He received his bachelor’s degree in May of 1981 (both his parents attended the commencement) and then began preparing for his future occupation. In New York, he joined the prestigious Morgan Guaranty Trust Bank. In Paris, he worked in the marketing division of Moet & Chandon.

He also worked at the advertising agency of Wells, Rich, Greene Inc., where the chairman is family friend Mary Wells Lawrence. He found the advertising business “fascinating and high pressure.”

“Last spring,” he continues, “I was back in New York. I tried my hand at different things, and I think it’s been good for me. Now I’m back in Monaco helping my father out. I’m in charge of the Red Cross and different sports programs.” At the Red Cross, he explains, “I’m in charge as my mother was. She took over from my father, and it was always dear to her heart. We have one major event (the Croix Rouge Gala) on the first Friday in August, and we get tremendous response.

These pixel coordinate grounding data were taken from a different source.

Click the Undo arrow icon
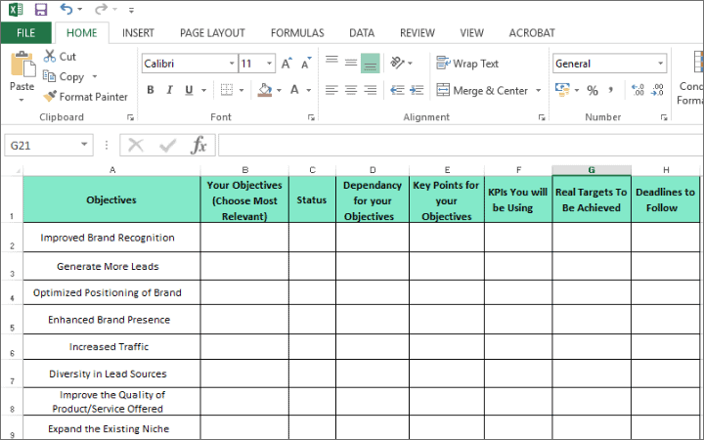The image size is (704, 440). [x=66, y=10]
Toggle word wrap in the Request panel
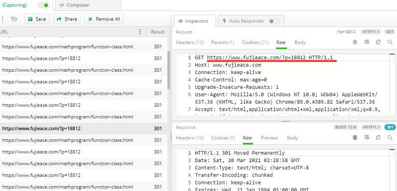This screenshot has width=397, height=191. pos(366,42)
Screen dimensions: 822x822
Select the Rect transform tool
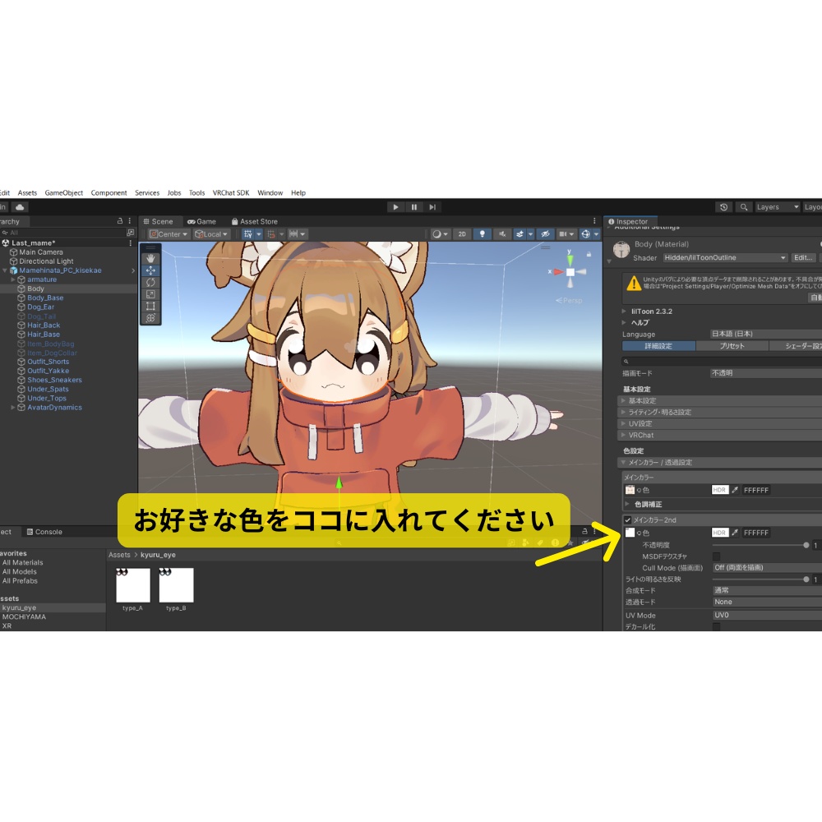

“I’m also in charge of the yacht club and this year organized the transatlantic Monaco to New York race. The winning ship should reach New York Sunday but, unfortunately, I won’t be there. But I will be in New York on Friday, and Mayor Koch has declared it Monaco Day.”

Mother’s Foundation

Prince Albert is also vice chairman of the Princess Grace Foundation/USA, which raises money for scholarships for talented young artists. “My mother created the Princess Grace Foundation in Monaco, but it has slightly different aims,” he explains. “It runs the ballet school, and its charitable aim is to help the needy and to support local craftsmen. She had always told us that she wanted to expand it and create a foundation to help young artists. But she never got around to it, so we decided to do it. It was started three years ago on the anniversary of her death, and it’s been in operation for two years.”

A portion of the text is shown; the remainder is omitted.